Dataset rows:
%%
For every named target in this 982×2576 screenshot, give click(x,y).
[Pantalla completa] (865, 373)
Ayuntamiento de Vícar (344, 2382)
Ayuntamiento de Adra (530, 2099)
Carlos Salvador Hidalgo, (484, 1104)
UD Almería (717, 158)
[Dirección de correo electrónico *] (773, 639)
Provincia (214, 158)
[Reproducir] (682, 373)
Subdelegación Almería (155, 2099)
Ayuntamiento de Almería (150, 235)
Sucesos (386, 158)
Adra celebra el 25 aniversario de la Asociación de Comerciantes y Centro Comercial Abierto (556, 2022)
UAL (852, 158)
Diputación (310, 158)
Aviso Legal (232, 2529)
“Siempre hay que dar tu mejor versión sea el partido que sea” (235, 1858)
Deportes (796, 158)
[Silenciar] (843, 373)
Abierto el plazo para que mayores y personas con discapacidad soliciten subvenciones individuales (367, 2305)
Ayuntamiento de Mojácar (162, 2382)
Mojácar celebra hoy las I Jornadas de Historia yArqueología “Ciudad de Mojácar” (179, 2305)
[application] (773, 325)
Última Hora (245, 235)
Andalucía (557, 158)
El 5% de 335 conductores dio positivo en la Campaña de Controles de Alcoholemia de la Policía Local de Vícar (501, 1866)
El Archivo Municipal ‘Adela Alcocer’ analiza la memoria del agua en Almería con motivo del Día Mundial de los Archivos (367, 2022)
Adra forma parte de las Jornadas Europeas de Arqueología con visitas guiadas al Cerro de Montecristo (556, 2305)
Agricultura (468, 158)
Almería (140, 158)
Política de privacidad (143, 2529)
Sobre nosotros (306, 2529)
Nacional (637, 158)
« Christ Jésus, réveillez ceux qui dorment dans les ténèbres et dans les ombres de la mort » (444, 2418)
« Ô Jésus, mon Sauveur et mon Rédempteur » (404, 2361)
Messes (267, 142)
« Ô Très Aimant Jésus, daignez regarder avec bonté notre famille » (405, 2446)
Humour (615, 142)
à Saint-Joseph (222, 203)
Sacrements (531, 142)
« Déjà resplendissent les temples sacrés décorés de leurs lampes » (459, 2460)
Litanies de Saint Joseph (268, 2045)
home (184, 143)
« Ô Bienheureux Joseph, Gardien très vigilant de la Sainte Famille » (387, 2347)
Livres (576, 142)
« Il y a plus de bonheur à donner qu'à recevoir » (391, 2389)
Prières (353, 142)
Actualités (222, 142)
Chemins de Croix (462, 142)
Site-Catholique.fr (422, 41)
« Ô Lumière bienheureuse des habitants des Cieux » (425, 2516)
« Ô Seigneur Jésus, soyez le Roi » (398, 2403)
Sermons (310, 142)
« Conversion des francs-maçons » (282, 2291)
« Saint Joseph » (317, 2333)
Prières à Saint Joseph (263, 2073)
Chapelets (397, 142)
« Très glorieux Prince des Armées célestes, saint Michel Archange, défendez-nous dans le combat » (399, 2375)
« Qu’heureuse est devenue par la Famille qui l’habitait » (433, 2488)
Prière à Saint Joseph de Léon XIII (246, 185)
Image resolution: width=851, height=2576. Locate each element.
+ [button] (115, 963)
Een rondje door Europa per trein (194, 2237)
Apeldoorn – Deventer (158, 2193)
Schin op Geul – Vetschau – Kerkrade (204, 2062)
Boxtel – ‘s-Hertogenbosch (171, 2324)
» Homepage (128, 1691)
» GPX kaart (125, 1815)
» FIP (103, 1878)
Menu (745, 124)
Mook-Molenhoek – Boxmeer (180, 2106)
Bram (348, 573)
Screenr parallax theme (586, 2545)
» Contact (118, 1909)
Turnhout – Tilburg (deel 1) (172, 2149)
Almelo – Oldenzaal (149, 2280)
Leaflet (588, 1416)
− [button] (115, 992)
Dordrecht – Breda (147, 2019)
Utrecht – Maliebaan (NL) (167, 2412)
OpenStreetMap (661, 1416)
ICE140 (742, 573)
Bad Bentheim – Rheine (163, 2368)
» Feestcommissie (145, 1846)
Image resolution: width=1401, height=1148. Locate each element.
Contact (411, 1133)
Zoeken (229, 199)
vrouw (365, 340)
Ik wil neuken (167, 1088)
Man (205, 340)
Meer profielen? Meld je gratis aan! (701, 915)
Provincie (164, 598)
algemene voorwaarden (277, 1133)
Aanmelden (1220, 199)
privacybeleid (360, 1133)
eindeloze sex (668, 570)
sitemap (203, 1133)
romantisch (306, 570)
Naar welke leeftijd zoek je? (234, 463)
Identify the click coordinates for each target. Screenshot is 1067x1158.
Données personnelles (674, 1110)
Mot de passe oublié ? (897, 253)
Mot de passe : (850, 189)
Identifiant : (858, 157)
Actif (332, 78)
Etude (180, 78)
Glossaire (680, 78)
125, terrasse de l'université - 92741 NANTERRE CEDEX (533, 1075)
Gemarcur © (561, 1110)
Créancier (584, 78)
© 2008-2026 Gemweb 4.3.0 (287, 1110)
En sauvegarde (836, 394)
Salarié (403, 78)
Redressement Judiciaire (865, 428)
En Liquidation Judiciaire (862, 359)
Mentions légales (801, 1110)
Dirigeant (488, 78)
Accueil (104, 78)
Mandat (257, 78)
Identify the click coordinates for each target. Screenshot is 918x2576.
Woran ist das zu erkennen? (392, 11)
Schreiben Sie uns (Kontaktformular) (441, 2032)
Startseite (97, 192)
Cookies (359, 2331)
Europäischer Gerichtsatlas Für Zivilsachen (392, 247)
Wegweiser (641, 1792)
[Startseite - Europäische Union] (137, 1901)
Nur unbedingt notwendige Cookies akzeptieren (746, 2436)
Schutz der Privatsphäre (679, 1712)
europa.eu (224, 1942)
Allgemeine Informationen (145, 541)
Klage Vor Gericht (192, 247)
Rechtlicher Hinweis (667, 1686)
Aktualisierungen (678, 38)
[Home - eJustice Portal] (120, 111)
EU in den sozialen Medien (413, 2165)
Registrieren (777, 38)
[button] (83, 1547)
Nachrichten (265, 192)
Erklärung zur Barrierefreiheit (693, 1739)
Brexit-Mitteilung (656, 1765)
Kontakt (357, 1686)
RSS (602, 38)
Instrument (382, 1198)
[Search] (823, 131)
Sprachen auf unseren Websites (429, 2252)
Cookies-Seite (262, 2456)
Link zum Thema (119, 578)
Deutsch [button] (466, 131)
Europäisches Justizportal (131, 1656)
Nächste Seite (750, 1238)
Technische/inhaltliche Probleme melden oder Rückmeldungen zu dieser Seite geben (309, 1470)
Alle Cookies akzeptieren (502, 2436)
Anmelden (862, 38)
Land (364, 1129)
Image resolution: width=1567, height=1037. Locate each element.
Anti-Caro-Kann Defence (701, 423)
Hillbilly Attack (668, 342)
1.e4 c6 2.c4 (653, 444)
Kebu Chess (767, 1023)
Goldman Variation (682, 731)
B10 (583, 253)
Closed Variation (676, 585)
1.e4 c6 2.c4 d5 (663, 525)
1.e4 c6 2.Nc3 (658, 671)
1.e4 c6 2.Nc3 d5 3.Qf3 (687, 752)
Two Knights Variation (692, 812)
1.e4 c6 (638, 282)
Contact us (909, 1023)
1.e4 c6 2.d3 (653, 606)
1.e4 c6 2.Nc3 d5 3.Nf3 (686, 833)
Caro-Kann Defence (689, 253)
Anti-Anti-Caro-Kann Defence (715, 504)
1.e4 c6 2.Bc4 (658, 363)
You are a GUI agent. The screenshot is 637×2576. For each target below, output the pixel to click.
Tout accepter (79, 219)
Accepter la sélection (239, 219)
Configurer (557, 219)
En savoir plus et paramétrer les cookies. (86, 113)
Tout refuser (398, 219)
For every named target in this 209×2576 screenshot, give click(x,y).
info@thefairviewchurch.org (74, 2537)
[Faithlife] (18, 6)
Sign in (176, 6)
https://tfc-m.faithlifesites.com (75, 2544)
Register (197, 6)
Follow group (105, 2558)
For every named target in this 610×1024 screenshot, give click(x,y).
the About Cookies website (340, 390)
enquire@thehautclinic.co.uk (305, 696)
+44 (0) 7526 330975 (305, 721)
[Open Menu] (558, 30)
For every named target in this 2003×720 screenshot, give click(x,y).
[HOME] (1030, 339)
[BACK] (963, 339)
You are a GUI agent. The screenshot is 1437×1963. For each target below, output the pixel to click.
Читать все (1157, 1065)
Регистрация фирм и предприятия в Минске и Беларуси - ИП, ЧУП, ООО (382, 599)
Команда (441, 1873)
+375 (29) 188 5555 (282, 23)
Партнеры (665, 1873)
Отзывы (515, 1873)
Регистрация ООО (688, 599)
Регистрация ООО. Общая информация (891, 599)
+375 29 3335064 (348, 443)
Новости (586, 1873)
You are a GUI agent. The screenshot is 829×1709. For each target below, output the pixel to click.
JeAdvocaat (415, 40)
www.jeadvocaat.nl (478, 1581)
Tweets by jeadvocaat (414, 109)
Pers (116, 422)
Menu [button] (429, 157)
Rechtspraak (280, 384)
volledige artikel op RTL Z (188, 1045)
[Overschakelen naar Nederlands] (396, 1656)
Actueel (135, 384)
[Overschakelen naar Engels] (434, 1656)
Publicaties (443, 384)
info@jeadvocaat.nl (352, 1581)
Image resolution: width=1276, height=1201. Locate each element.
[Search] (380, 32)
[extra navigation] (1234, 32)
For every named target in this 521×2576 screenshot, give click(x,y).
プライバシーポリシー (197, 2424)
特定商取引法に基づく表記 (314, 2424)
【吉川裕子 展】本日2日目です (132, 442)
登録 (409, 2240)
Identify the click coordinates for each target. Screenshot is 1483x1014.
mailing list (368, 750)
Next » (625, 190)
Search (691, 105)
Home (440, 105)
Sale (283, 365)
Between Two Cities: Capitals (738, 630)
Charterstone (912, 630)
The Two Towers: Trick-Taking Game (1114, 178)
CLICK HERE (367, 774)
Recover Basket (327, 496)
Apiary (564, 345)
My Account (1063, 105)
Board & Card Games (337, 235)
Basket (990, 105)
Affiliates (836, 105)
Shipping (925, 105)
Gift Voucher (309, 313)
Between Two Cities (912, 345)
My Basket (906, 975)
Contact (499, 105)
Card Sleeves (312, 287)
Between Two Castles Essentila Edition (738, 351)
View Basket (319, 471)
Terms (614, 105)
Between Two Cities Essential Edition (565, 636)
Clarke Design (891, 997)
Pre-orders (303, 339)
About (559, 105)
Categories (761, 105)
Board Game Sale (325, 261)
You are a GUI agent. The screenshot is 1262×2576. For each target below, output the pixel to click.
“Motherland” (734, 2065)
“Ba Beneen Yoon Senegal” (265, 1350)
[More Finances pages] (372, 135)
%%
Given instruction
Output the listing's lines from the one containing "Humour (615, 142)" through the one containing "Chapelets (397, 142)" as a JSON array of strings, with one string per line and blank lines omitted.

Worked answer
[
  "Humour (615, 142)",
  "à Saint-Joseph (222, 203)",
  "Sacrements (531, 142)",
  "« Déjà resplendissent les temples sacrés décorés de leurs lampes » (459, 2460)",
  "Litanies de Saint Joseph (268, 2045)",
  "home (184, 143)",
  "« Ô Bienheureux Joseph, Gardien très vigilant de la Sainte Famille » (387, 2347)",
  "Livres (576, 142)",
  "« Il y a plus de bonheur à donner qu'à recevoir » (391, 2389)",
  "Prières (353, 142)",
  "Actualités (222, 142)",
  "Chemins de Croix (462, 142)",
  "Site-Catholique.fr (422, 41)",
  "« Ô Lumière bienheureuse des habitants des Cieux » (425, 2516)",
  "« Ô Seigneur Jésus, soyez le Roi » (398, 2403)",
  "Sermons (310, 142)",
  "« Conversion des francs-maçons » (282, 2291)",
  "« Saint Joseph » (317, 2333)",
  "Prières à Saint Joseph (263, 2073)",
  "Chapelets (397, 142)"
]